The Jayhawks said they joked about which athletes might cry when they made their first trip to see the new space last week. None of the swimmers or divers did, but assistant coach Jen Betz, who swam at KU from 1996-2000 and has been on head coach Clark Campbell’s staff since 2003, let the tears flow.

“She worked really, really hard to get this for us,” Robinson said. “And I think this does such a good job of setting the precedent that this is serious — this is not high school anymore, this is D-1, college athletics at a Power 5 school.”

Robinson said her favorite part was the new fueling station, which includes a lot more organization and a lot less clutter, making the space between the lockers and showers feel bigger and more functional, as well.

For Barnes, who grew up in nearby Overland Park, Kansas, it’s the fresh, new Jayhawk graphics everywhere that make her smile the most. New name tags above the lockers, a wall with the evolution of the Jayhawk and another with the alma mater, as well as a giant “Rock Chalk” sign above their equipment area on the way out to the pool deck all leave no doubt as to what any of these athletes are doing here.

“I’m known for my Jayhawk spirit,” Barnes said. “And when I look around, it just makes it real, like I’m about to go represent the University of Kansas and that’s a dream. I think it’ll do a lot for recruiting, too.”

Zifcak’s favorite part is the large new leather couches that serve as the centerpiece of the room. This group guessed that they could fit 13 or 14 of their teammates on the couch together, and Zifcak said they were a major upgrade from the old red ones that were peeling and on their last legs.

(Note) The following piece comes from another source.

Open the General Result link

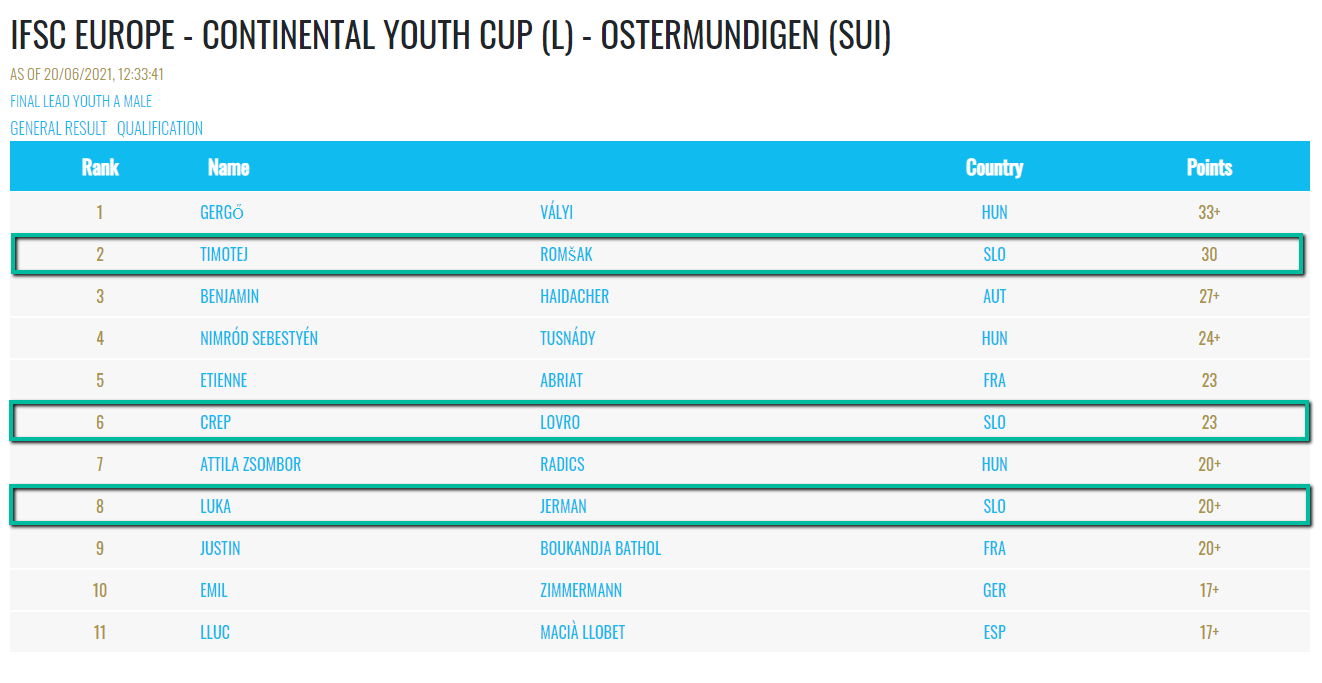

“The locker room is where you are right before you walk out and compete, right before you start a practice, and it’s a space that we want to encourage us and bring us up and hype us up and bring us together even more,” she said. “After a morning lift and class all day, you just want to sit down for a second and I think the couches are just a space where we can come and rest for a second before we go do what we’ve got to do.”

Added Robinson: “We can all snuggle now.”

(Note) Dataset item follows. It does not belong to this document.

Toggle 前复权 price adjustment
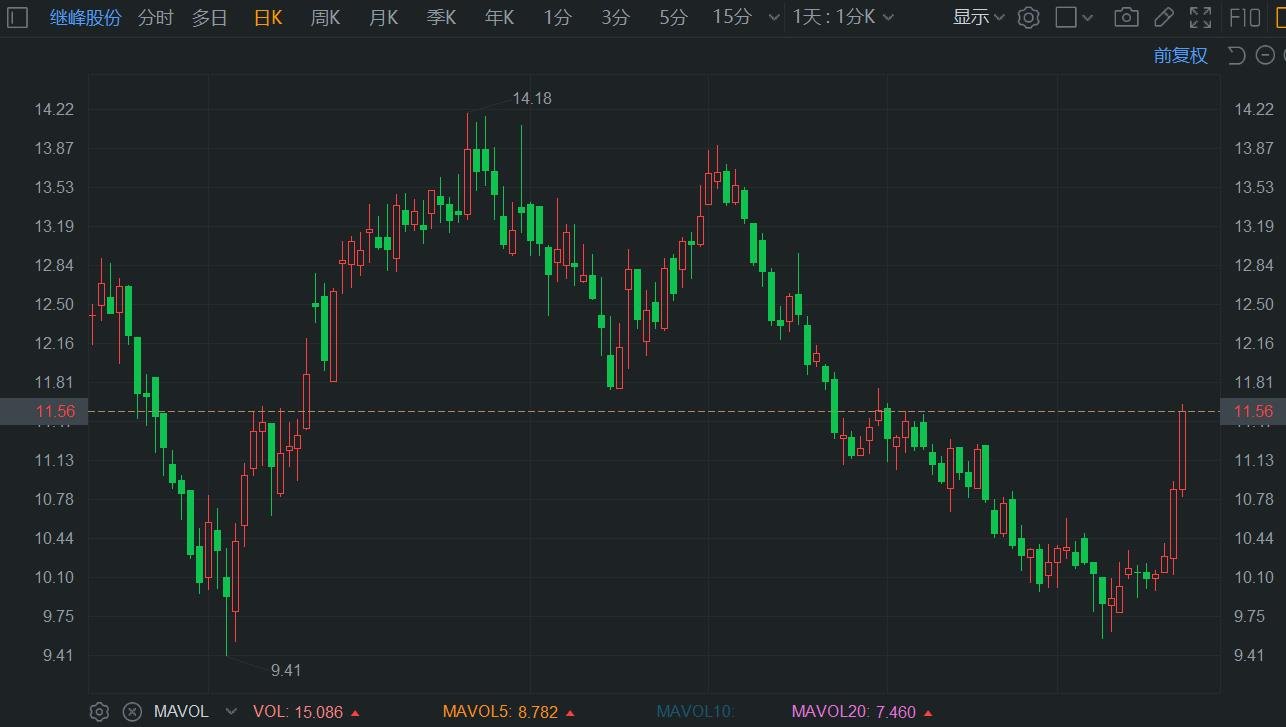Screen dimensions: 1286x727 coord(1180,56)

Robinson noted that living in the limelight, even if only for a few days, was nice for the program that she said does not get as much recognition as most other sports on campus. And not one word of that came across as her feeling sorry for herself or whining. Instead, she said the sweet surprise brought feelings of appreciation and a responsibility to live up to the commitment. The four Jayhawks also said they understood how football's increased success and the money that program brings to the university was creating new opportunities for other programs, as well.

“I’ve always felt like I was made a priority as a student-athlete here, but to actually see these changes, it kind of puts a spotlight on us and makes us feel like we have people watching us,” she said. “And that makes us a little bit more motivated and a little bit more excited for practice and competing, too.”

Added Barnes: “This team definitely has pretty big goals for the future. And for the athletic department to say we’re going to make an investment in you guys was definitely motivating. Everybody loves new facilities, and this shows that we’re part of an athletic department that cares about our program.”

With school back in session, the Jayhawks are gearing up their training for the first event of the 2023-24 season — the Sunflower Showdown on Oct. 6 at Robinson.

KU will host seven home events between October and January before postseason action gets under way next February.